# "Find all 'stationary points'.

• September 3rd 2009, 08:09 AM
courteous
"Find all 'stationary points'.
Quote:

And for each tell whether it is a local extreme. Given function: $f(x,y)=ye^{x^2-y^2}$ "
(a,b) is stationary $\Leftrightarrow gradient(a,b)=0$

So, both $f_x=\frac{\partial f}{\partial x}=2xye^{x^2-y^2}$ and $f_y=\frac{\partial f}{\partial y}=(1-2y^2)e^{x^2-y^2}$ must equal $0$.
Thus, two stationary points are $T_1=(0,\frac{1}{\sqrt2})$ and $T_2=(0,-\frac{1}{\sqrt2})$.

Now, how do I find if there are any "local extremes" among these two points, and what are they (MAX, min)?

I know you need Hesse's matrix but don't know how.
• September 3rd 2009, 09:00 AM
ynj
Quote:

Originally Posted by courteous
(a,b) is stationary $\Leftrightarrow gradient(a,b)=0$

So, both $f_x=\frac{\partial f}{\partial x}=2xye^{x^2-y^2}$ and $f_y=\frac{\partial f}{\partial y}=(1-2y^2)e^{x^2-y^2}$ must equal $0$.
Thus, two stationary points are $T_1=(0,\frac{1}{\sqrt2})$ and $T_2=(0,-\frac{1}{\sqrt2})$.

Now, how do I find if there are any "local extremes" among these two points, and what are they (MAX, min)?

I know you need Hesse's matrix but don't know how.

One theorem says that if the Hessian is positive definite, then it will be a local minimal extremes. If it is negative definite, then it will be a local maximal extremes.
• September 3rd 2009, 09:06 AM
HallsofIvy
Quote:

Originally Posted by courteous
(a,b) is stationary $\Leftrightarrow gradient(a,b)=0$

So, both $f_x=\frac{\partial f}{\partial x}=2xye^{x^2-y^2}$ and $f_y=\frac{\partial f}{\partial y}=(1-2y^2)e^{x^2-y^2}$ must equal $0$.
Thus, two stationary points are $T_1=(0,\frac{1}{\sqrt2})$ and $T_2=(0,-\frac{1}{\sqrt2})$.

Now, how do I find if there are any "local extremes" among these two points, and what are they (MAX, min)?

I know you need Hesse's matrix but don't know how.

Well, you don't really need the Hessian.

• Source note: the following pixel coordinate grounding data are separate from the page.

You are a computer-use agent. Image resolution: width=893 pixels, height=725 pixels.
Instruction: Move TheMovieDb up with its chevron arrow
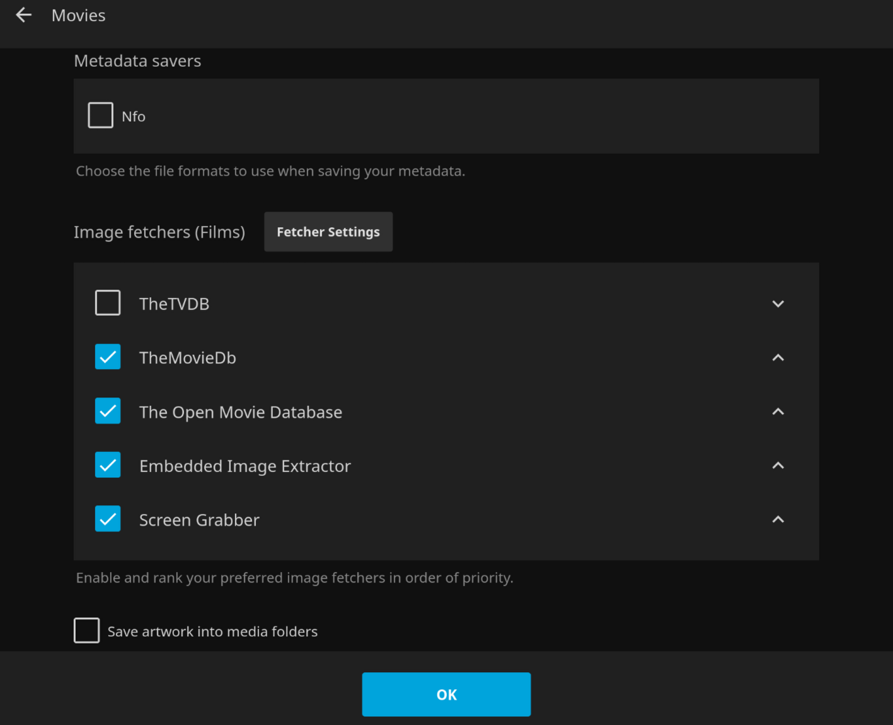pyautogui.click(x=778, y=357)
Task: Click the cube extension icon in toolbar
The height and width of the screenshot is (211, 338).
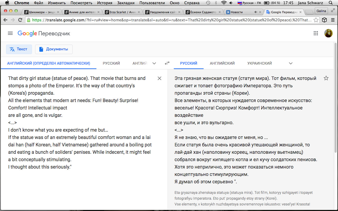Action: (325, 20)
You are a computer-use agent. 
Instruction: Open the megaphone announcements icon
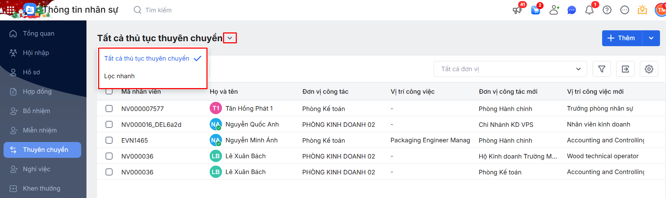pos(517,10)
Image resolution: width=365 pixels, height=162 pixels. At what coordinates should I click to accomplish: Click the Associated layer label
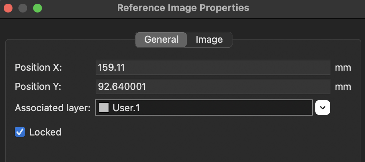[x=53, y=108]
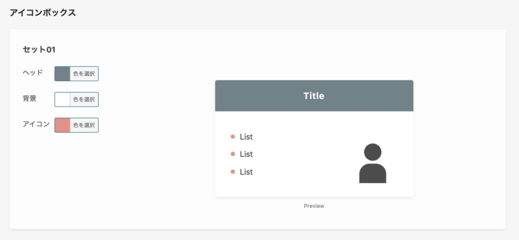Click the first List bullet dot
Viewport: 519px width, 240px height.
pyautogui.click(x=233, y=137)
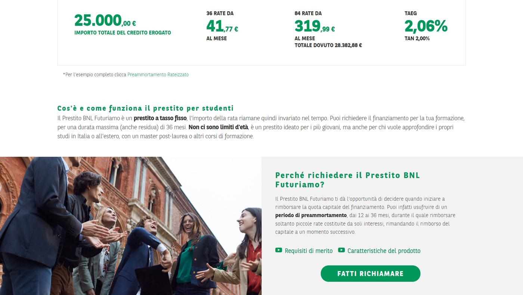This screenshot has height=295, width=523.
Task: Click the TOTALE DOVUTO 28.382,88 € line
Action: tap(328, 45)
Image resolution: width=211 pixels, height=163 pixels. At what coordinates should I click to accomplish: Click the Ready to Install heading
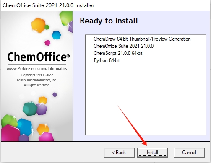point(109,21)
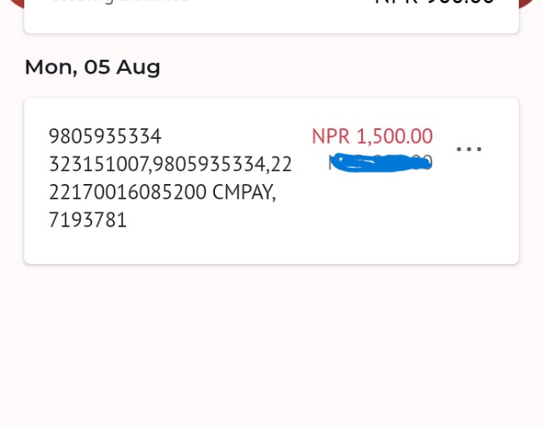Viewport: 543px width, 427px height.
Task: Click the partially visible Closing Balance label
Action: point(120,2)
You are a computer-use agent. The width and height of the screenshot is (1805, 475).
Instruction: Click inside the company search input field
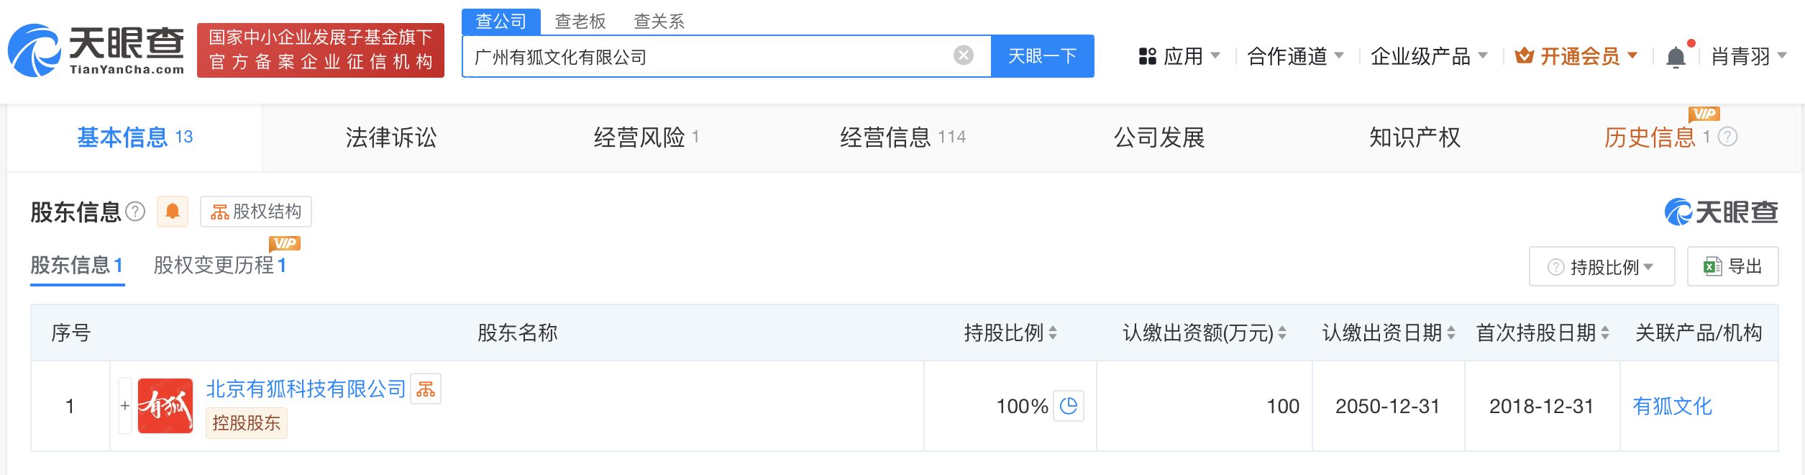(x=719, y=55)
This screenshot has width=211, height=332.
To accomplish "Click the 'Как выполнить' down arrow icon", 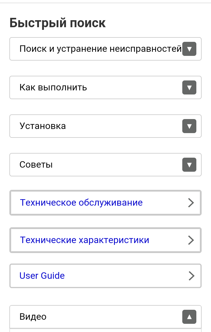I will pyautogui.click(x=189, y=87).
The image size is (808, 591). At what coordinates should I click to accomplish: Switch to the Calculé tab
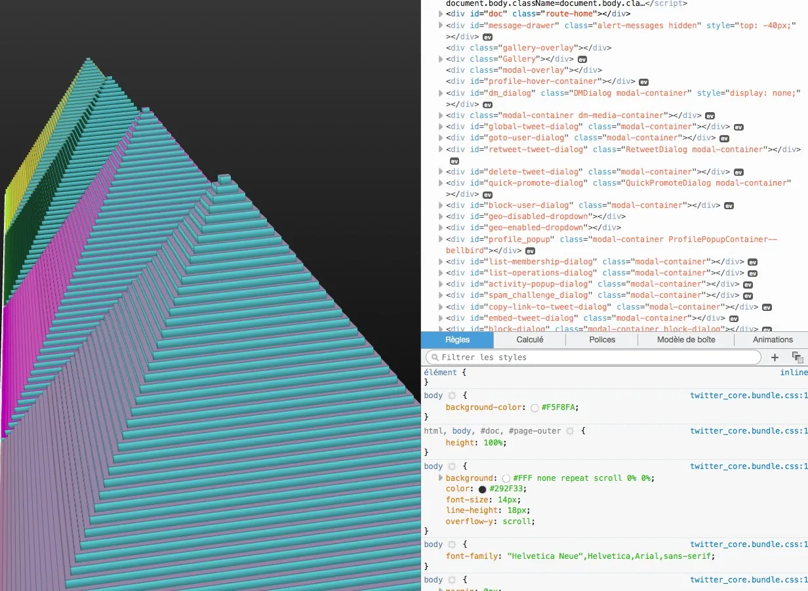529,340
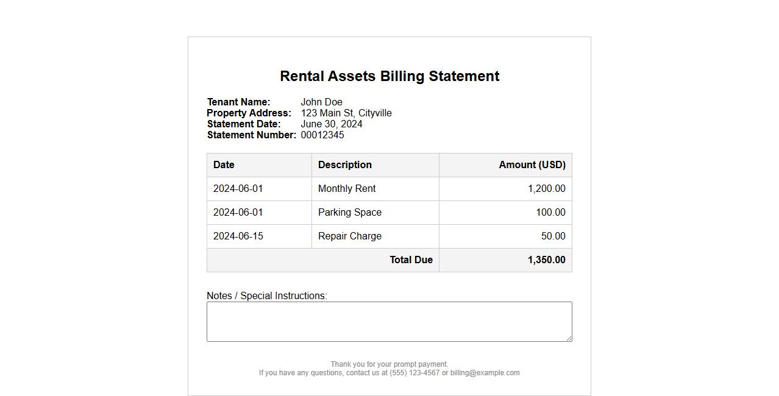Click the statement date June 30, 2024
779x396 pixels.
[331, 124]
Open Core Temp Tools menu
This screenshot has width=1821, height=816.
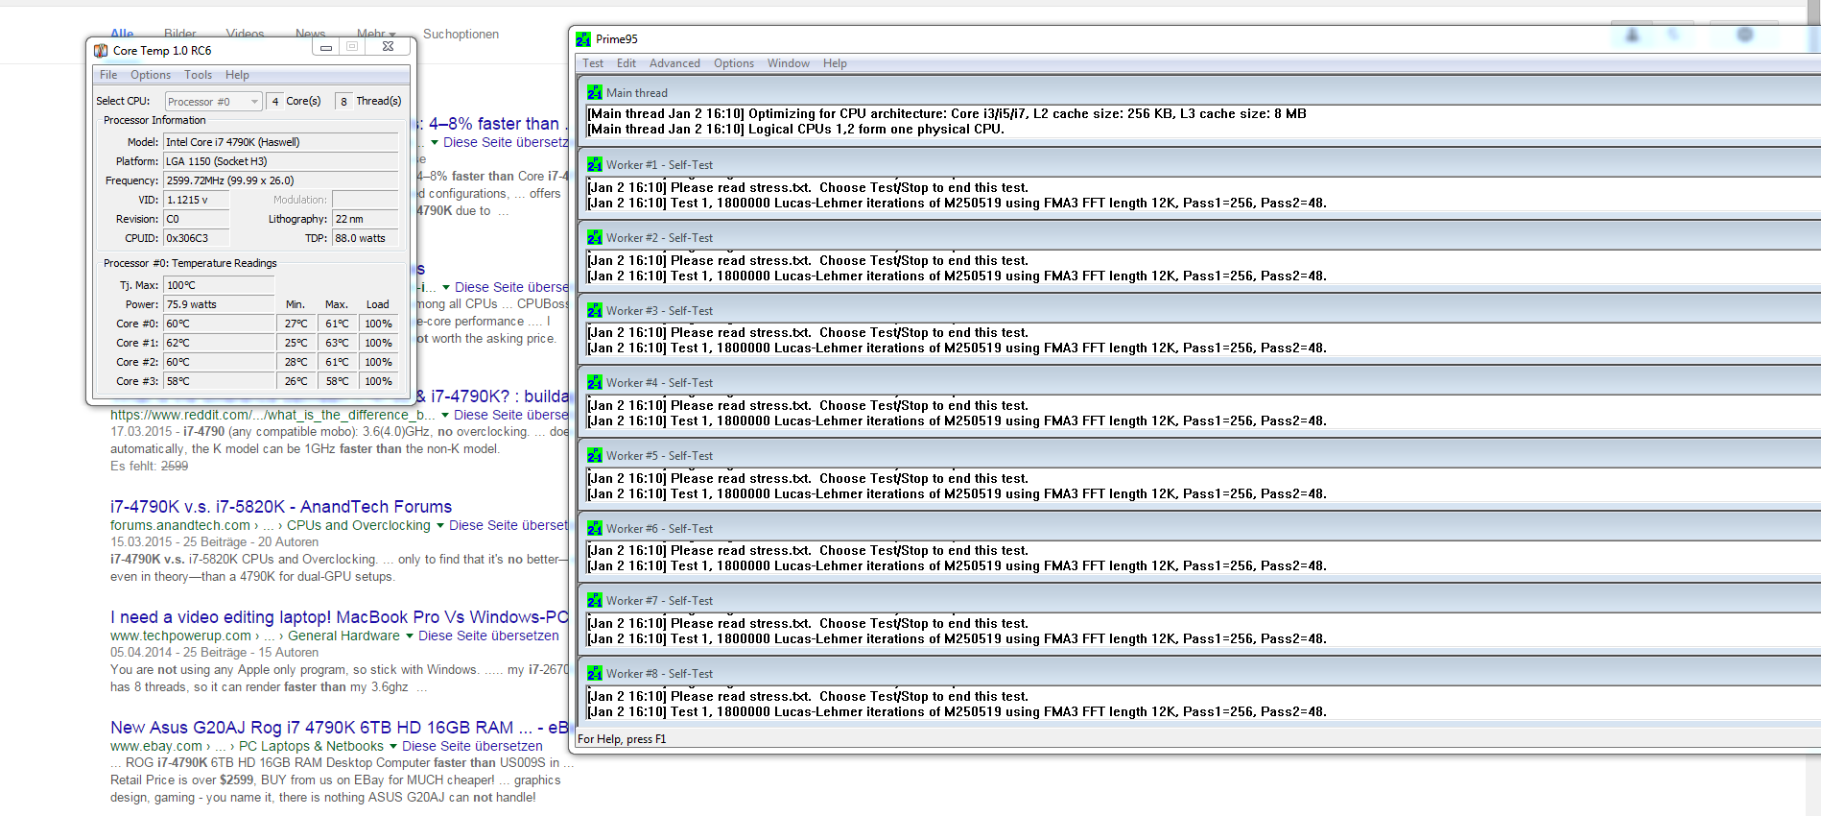click(199, 75)
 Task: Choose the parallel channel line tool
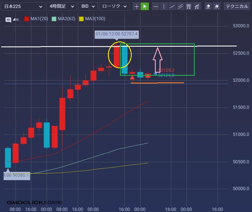click(x=181, y=6)
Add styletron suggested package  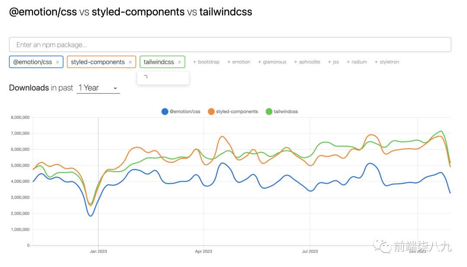(x=387, y=62)
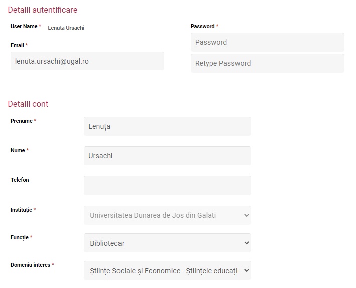The width and height of the screenshot is (356, 288).
Task: Select the Detalii cont section heading
Action: pyautogui.click(x=28, y=104)
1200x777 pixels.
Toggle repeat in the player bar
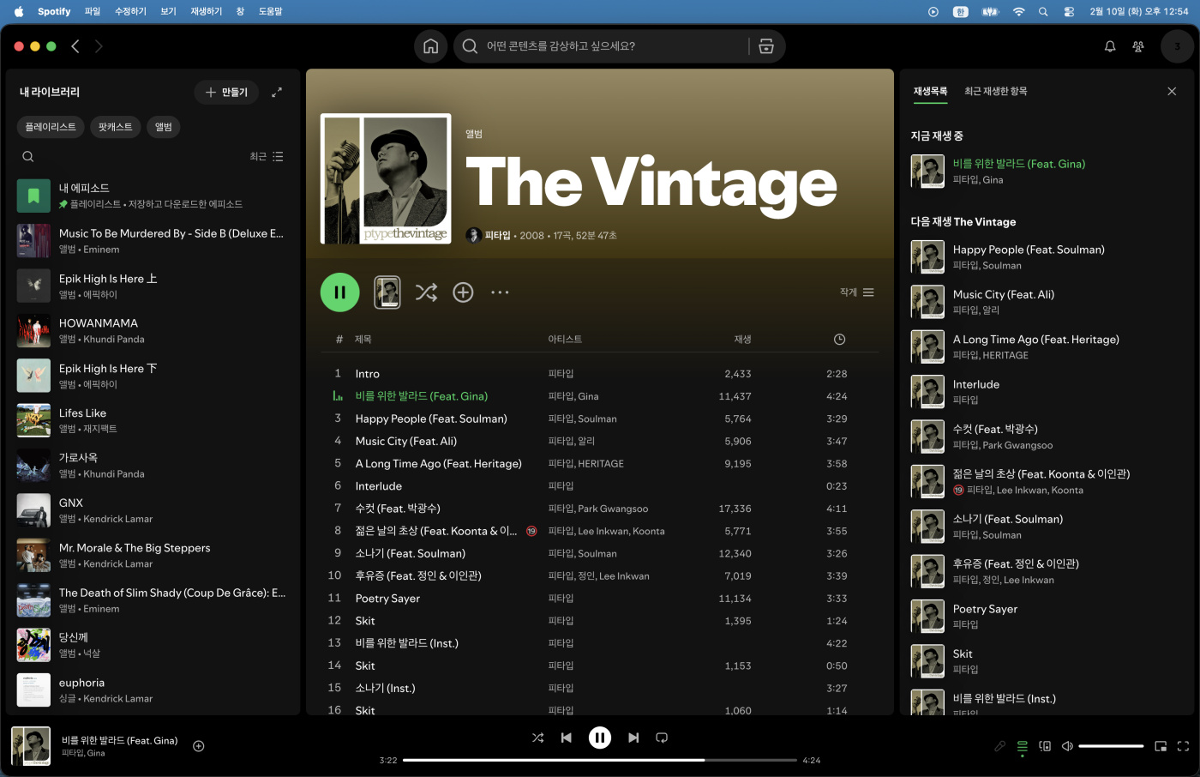click(662, 738)
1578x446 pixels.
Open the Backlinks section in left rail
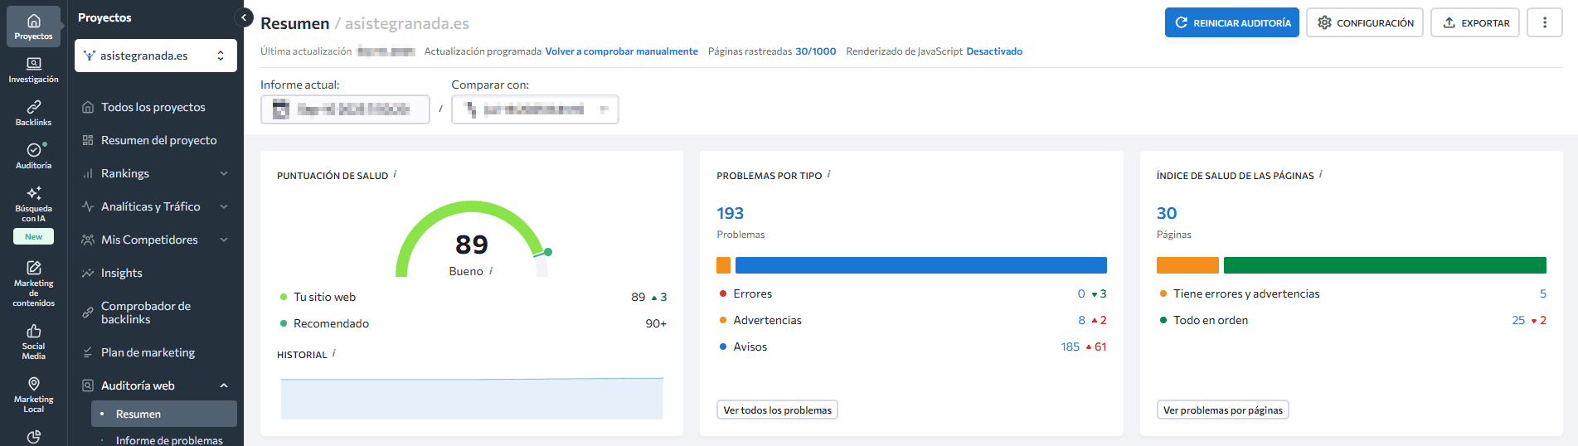coord(33,113)
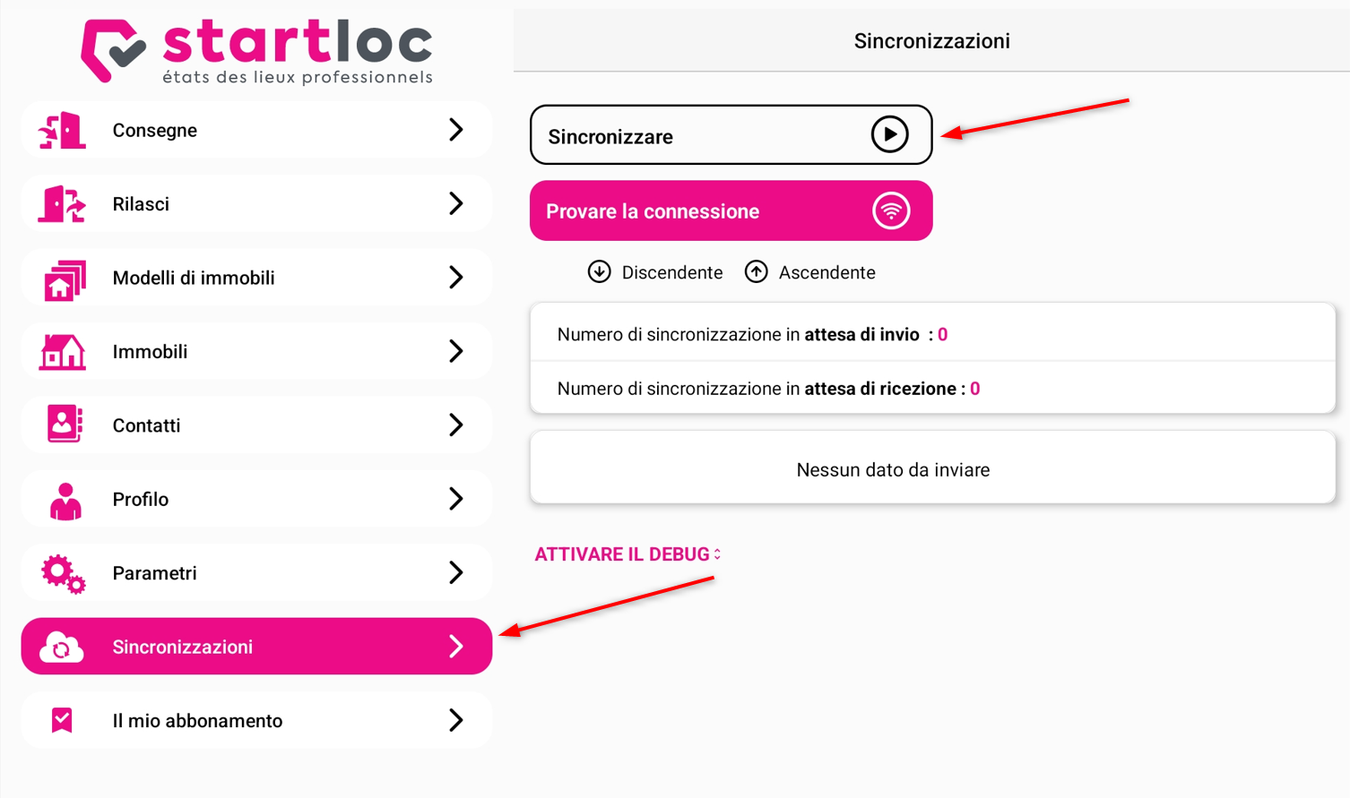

There are two ways to determine whether a stationary point is an extremum and, if so, whether it is a max or min, equivalent to the "first derivative test" and "second derivative test" for functions of one variable.

1) If there is some neighborhood of the point such that, for each (x,y) in the neighborhood, the dot product of $\nabla f(x,y)$ with the vector from p to (x,y) to p is positive, (so that $\nabla f(x,y)$ is pointing "away from" p) p is a minimum.

If there is some neighborhood of the point such that, for each (x,y) in the neighborhood, the dot product of $\nabla f(x,y)$ with the vector from p to (x,y) to p is negative, (so that $\nabla f(x,y)$ is pointing "toward" p) p is a minimum.

Of course, it may well happen that there is no such neighborhood, in which case p is not an extremum.

2) If $\frac{\partial^2 f}{\partial x^2}\frac{\partial^2 f}{\partial y^2}- \left(\frac{\partial^2 f}{\partial x\partial y}\right)^2$ (this is the Hessian), evaluated at p, is greater than 0 then either
a) If either $\frac{\partial^2 f}{\partial x^2}> 0$ or $\frac{\partial^2 f}{\partial y^2}> 0$ then the point is a minimum.
b) If either $\frac{\partial^2 f}{\partial x^2}< 0$ or $\frac{\partial^2 f}{\partial y^2}< 0$ then the point is a minimum.
(Here, the two second derivatives must have the same sign so you can check either.)

These are equivalent to ynj's "positive definite" and "negative definite".

If $\frac{\partial^2 f}{\partial x^2}\frac{\partial^2 f}{\partial y^2}- \left(\frac{\partial^2 f}{\partial x\partial y}\right)^2$, evaluated at p, is less than 0, then p is not an extremum.

If $\frac{\partial^2 f}{\partial x^2}\frac{\partial^2 f}{\partial y^2}- \left(\frac{\partial^2 f}{\partial x\partial y}\right)^2$, evaluated at p, is equal to 0, this test is inconclusive. For example, $f(x,y)= x^4+ y^4$, $g(x,y)= -x^4- y^4$, and $h(x,y)= x^4- y^4$ all have a singular point at (0, 0), all second derivatives are equal to 0, but f has a minimum, g a maximum, and h a "saddle point".

I would be very surprised if these were not in your textbook.